I hope you can bring your car to a carwash first before repainting/repairing the bumper. Somehow, clumps of hairs, blood and other bloody pieces fly off during collission and end up under the wheelwell, the underbody and the radiator grilles..it took two days for the smell of decay to reach me and get a carwash. Just some friendly advice.


----------



## blazin_injun (Mar 14, 2003)

*..by tha' way..the D.O.G. is D.O.A.*

..ScorchN
I went into town today & picked up a "Bondo Fiberglass Repair Kit".. ..comes with: (1)8oz Can of Polyester Resin
(1)tube Methyl Ethyl Ketone Hardener-6mL
(1)Fiberglass Cloth-3sq.ft.
(1)Plastic Spreader
(1)Mixing Stick,(1)Mixing Tray,(1)Instruction Book...

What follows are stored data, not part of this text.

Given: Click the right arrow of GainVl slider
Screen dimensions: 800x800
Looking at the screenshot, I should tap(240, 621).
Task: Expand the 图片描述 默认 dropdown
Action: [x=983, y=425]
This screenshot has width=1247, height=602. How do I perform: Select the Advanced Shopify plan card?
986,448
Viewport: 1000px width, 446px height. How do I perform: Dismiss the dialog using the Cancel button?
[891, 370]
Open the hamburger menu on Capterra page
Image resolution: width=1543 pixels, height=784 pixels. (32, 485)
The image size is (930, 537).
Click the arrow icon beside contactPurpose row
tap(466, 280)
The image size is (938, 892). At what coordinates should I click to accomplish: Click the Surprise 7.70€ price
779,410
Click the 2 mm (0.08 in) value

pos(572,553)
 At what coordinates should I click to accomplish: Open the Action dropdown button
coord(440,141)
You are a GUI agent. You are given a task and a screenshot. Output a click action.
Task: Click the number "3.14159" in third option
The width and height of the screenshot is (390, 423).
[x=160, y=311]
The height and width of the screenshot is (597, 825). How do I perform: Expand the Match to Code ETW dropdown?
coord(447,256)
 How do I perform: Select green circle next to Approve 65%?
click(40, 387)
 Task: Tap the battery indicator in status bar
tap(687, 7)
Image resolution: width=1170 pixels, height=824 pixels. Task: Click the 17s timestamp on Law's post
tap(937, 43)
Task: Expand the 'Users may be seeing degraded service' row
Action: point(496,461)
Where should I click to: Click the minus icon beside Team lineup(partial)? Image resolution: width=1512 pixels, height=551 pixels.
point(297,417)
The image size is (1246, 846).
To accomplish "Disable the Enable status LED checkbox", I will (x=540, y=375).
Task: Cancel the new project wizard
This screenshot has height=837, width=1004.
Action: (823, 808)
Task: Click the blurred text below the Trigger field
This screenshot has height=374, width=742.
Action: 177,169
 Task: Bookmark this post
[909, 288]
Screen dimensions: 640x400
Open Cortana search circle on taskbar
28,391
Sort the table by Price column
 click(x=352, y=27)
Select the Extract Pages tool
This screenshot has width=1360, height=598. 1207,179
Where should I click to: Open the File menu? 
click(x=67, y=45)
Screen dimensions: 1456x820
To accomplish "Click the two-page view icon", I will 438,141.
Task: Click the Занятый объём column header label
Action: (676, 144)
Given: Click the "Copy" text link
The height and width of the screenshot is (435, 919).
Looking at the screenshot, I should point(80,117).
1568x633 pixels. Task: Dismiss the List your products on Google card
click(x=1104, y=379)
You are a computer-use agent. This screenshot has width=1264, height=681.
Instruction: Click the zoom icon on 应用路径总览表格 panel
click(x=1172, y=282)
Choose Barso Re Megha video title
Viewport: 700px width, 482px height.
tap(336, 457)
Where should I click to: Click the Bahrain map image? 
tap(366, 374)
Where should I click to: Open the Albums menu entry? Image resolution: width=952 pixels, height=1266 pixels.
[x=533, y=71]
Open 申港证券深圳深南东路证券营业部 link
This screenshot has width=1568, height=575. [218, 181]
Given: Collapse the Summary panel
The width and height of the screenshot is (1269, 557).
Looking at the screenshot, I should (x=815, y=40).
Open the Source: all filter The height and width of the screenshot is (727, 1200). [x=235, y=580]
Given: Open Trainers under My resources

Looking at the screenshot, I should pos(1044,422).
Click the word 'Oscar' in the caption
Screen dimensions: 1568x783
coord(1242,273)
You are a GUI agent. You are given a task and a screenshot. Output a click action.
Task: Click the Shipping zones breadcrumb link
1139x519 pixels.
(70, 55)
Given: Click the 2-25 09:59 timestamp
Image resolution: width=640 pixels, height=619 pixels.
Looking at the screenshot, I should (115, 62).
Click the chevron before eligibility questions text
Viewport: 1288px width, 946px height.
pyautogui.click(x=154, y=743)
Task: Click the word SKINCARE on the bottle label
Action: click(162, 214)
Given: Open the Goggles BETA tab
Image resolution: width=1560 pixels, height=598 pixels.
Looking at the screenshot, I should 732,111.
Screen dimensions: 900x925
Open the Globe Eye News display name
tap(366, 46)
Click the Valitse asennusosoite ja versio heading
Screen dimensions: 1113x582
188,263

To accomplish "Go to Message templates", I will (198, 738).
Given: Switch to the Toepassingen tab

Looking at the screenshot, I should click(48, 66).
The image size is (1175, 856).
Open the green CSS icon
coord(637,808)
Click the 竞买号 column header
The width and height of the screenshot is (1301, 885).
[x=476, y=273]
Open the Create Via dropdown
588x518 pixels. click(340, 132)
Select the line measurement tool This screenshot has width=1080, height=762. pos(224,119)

You think this kit is worth it??? ..what else should I get?? ..I'll try & take some pics of the bumper tomorrow..


----------



## FadedKM83 (Jan 27, 2003)

AL_Sentra said:


> 65mph + dog = flat as a pancake.


free dinner for the night :thumbup:


----------



## ScorchN200SX (Aug 13, 2002)

Yeh it will work just fine as long as you fallow those steps. You will also need to get some bondo resin jelly to clean up the front after you do the work on the inside and ground down the crascks.


----------



## AL_Sentra (Sep 5, 2003)

I Can't stress enough that your should PRACTICE before you do this. Find anything, a coffie cup or something. You really need to practice before going on to your bumper so you can get the whole process down. Or you will find yourself redoing your bumper endless amounts of times so you get it right.


----------



## blazin_injun (Mar 14, 2003)

*..better start practicing*



AL_Sentra said:


> I Can't stress enough that your should PRACTICE before you do this. Find anything, a coffie cup or something. You really need to practice before going on to your bumper so you can get the whole process down. Or you will find yourself redoing your bumper endless amounts of times so you get it right.



..yea, good point.. ..I'd better practice a lil'.. ..dayum, its wierd driving w/ my stock bumper & GXE-LE grill again.. ..at least I can lower my car to that "tucked-look" again..I had to raise the car when I got the Octane..


----------